TASK ITEM> In the records below, begin at the line that has "You are a computer-use agent. Screen dimensions: 1658x2212" and stop after the line that has "Click the 'A.' section label cell"; quote those lines verbatim and nothing more.
▼
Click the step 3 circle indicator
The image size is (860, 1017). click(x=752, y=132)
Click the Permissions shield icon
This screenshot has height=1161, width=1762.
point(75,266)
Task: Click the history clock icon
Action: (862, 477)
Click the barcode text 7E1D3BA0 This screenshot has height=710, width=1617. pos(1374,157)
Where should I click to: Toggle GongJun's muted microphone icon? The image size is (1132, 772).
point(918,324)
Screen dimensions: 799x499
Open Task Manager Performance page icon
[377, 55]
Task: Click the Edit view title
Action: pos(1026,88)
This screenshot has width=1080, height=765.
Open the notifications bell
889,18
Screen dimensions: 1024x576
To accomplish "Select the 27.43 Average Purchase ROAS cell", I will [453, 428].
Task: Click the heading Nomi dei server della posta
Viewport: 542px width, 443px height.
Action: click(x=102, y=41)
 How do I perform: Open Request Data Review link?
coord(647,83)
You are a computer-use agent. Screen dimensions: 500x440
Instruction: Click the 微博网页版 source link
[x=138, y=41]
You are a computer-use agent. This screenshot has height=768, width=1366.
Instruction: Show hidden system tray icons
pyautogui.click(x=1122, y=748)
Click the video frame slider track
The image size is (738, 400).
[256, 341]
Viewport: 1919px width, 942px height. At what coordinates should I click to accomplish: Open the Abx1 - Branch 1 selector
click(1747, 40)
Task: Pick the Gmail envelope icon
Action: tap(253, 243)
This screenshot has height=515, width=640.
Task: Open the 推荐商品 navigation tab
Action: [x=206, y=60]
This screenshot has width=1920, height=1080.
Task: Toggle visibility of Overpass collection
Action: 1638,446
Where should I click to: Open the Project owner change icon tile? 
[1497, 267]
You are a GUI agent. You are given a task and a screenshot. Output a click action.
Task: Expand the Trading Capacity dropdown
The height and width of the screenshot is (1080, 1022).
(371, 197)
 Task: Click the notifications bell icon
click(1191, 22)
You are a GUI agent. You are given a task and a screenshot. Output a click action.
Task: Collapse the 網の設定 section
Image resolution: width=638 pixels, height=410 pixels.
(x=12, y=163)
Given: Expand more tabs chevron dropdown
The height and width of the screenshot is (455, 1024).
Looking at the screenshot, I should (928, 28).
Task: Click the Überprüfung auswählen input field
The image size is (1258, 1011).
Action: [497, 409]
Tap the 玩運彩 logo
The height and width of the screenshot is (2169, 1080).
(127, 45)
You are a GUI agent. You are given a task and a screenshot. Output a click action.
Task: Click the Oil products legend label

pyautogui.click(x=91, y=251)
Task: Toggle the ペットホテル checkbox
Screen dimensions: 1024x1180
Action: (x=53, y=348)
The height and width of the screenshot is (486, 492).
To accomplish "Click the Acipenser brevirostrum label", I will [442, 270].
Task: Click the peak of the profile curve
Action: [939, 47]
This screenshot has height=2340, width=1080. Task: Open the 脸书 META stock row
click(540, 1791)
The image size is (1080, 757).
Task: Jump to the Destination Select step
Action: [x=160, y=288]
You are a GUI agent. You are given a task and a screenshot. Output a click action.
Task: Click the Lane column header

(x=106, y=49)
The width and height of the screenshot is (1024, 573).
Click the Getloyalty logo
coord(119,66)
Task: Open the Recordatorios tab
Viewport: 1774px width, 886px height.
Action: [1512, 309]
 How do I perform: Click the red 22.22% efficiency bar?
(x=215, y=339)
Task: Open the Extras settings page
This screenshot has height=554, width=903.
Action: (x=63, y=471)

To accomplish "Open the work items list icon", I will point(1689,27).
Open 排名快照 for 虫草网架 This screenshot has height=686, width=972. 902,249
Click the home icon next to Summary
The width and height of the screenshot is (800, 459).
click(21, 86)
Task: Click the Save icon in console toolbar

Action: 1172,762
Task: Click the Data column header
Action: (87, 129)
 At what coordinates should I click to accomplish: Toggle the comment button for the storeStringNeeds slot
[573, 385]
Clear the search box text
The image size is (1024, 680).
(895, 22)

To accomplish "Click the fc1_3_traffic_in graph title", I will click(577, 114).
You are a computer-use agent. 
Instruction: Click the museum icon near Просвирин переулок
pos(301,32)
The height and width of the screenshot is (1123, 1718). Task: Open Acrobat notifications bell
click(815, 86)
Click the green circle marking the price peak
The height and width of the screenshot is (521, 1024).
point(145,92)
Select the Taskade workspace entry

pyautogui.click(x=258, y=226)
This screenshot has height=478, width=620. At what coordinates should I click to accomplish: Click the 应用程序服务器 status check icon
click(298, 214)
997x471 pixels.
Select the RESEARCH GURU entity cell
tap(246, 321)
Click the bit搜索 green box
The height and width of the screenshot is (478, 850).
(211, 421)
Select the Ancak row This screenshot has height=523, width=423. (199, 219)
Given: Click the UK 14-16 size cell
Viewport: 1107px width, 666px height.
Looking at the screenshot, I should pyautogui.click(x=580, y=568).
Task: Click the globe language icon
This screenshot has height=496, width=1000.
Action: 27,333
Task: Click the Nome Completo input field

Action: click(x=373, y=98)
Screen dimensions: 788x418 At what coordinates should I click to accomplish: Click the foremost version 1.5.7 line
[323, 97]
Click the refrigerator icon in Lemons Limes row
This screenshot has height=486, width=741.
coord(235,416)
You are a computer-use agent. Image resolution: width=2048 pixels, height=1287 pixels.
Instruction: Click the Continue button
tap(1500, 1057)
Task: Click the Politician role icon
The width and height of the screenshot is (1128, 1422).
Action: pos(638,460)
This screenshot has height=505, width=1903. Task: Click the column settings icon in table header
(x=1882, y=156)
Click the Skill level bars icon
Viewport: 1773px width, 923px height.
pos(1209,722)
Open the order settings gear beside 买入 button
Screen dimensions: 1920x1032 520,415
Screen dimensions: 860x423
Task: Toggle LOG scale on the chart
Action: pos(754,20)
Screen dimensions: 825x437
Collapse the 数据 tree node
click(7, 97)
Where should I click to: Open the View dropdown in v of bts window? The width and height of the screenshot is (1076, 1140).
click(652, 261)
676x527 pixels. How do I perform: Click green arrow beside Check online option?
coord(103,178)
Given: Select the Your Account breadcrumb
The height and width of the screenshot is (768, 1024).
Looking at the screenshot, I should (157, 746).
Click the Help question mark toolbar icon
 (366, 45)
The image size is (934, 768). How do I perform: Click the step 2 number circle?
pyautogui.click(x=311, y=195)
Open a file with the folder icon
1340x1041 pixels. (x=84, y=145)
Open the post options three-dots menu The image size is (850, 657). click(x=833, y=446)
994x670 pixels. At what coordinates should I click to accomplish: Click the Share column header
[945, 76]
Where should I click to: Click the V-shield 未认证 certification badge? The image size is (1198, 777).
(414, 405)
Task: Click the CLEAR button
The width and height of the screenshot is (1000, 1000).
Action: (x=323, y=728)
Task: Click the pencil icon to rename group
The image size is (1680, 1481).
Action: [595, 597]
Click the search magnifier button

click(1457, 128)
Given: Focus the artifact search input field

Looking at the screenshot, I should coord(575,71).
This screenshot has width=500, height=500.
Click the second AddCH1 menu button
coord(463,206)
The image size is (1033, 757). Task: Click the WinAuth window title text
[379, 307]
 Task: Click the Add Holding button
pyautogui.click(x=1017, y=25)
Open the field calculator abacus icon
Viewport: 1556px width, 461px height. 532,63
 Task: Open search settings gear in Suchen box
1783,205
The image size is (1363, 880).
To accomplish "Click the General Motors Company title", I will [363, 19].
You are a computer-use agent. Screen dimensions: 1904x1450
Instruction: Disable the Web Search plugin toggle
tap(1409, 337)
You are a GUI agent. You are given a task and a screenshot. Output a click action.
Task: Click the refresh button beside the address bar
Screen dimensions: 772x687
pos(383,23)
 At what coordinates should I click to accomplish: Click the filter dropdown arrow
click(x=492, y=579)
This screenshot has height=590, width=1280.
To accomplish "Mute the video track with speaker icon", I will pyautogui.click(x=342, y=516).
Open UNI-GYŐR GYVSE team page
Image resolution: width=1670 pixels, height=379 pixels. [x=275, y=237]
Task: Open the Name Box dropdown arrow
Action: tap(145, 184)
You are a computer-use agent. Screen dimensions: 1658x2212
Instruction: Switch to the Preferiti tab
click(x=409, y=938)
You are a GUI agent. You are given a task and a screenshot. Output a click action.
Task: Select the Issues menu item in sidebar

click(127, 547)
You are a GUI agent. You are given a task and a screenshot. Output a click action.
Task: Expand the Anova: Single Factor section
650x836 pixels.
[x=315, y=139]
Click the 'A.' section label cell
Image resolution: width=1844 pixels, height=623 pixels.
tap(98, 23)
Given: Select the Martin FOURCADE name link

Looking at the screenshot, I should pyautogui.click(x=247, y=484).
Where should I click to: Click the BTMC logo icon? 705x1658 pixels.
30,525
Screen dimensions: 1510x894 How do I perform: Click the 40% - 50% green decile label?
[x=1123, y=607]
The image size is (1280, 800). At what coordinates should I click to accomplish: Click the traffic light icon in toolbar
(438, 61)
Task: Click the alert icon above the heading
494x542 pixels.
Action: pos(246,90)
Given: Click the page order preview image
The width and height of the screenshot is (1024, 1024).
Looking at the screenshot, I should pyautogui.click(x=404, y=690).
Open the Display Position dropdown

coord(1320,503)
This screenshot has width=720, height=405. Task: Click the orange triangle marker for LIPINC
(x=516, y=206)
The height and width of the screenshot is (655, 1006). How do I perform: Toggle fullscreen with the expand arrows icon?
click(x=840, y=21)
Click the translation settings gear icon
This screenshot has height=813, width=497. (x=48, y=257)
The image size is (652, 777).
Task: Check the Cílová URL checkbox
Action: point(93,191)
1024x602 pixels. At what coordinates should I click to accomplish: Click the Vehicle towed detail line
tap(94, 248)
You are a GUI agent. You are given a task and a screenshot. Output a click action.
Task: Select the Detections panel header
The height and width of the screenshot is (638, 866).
▲
ANSWER TO THE PROBLEM>
You are a computer-use agent. Screen dimensions: 1658x2212
Instruction: Switch to the Preferiti tab
click(x=409, y=938)
You are a GUI agent. You are given a task and a screenshot. Output a click action.
Task: Select the Issues menu item in sidebar

click(127, 547)
You are a GUI agent. You are given a task and a screenshot. Output a click action.
Task: Expand the Anova: Single Factor section
650x836 pixels.
[x=315, y=139]
Click the 'A.' section label cell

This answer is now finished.